The ivory trade is the commercial, often illegal trade in the ivory tusks of the hippopotamus, walrus, narwhal, black and white rhinos, mammoth, and most commonly, African and Asian elephants.
Ivory has been traded for hundreds of years by people in Africa and Asia, resulting in restrictions and bans. Ivory was formerly used to make piano keys and other decorative items because of the white color it presents when processed but the piano industry abandoned ivory as a key covering material in the 1980s in favor of other materials such as plastic. Also, synthetic ivory has been developed which can be used as an alternative material for making piano keys.

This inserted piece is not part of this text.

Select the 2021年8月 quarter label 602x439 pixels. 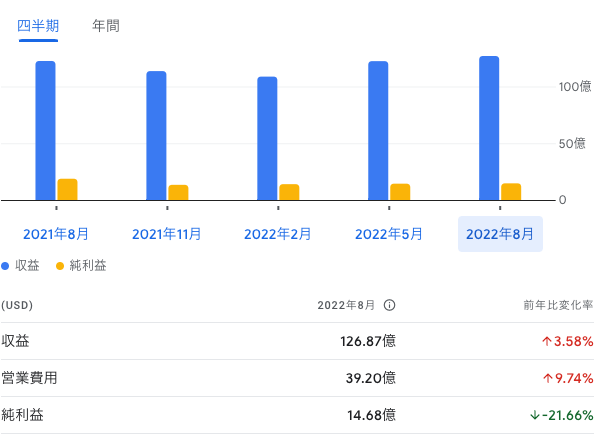pyautogui.click(x=56, y=234)
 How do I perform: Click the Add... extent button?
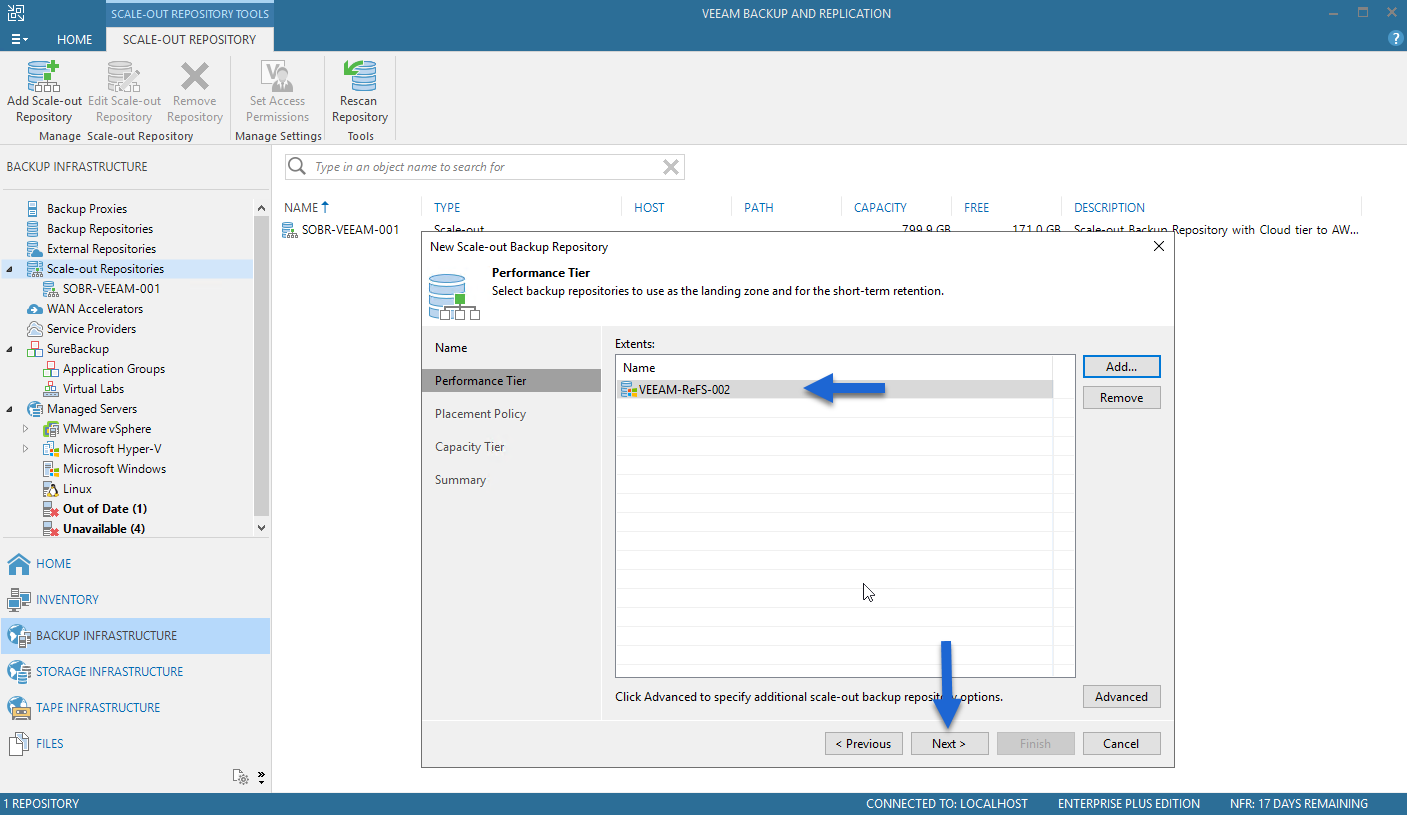[1121, 367]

Elephant ivory has been exported from Africa and Asia for millennia with records going back to the 14th century BCE. Transport of the heavy commodity was always difficult, and with the establishment of the early-modern slave trades from East and West Africa, freshly captured slaves were used to carry the heavy tusks to the ports where both the tusks and their carriers were sold. The ivory was used for piano keys, billiard balls and other expressions of exotic wealth. At the peak of the ivory trade, pre-20th century, during the colonization of Africa, around 800 to 1,000 tonnes of ivory was sent to Europe alone every year.

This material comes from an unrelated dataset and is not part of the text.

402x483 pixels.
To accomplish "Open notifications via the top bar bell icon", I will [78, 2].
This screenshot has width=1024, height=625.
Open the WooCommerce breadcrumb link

World wars and the subsequent economic depressions caused a lull in this luxury commodity, but increased prosperity in the early 1970s saw a resurgence. Japan, relieved from its exchange restrictions imposed after World War II, started to buy up raw (unworked) ivory. This started to put pressure on the forest elephants of Africa and Asia, both of which were used to supply the hard ivory preferred by the Japanese for the production of hanko, name seal stamps used like a signature. Prior to this period, most name seals had been made from wood with an ivory tip, carved with the signature, but increased prosperity saw the formerly unseen solid ivory hanko in mass production. Softer ivory from East Africa and southern Africa was traded for souvenirs, jewelry and trinkets.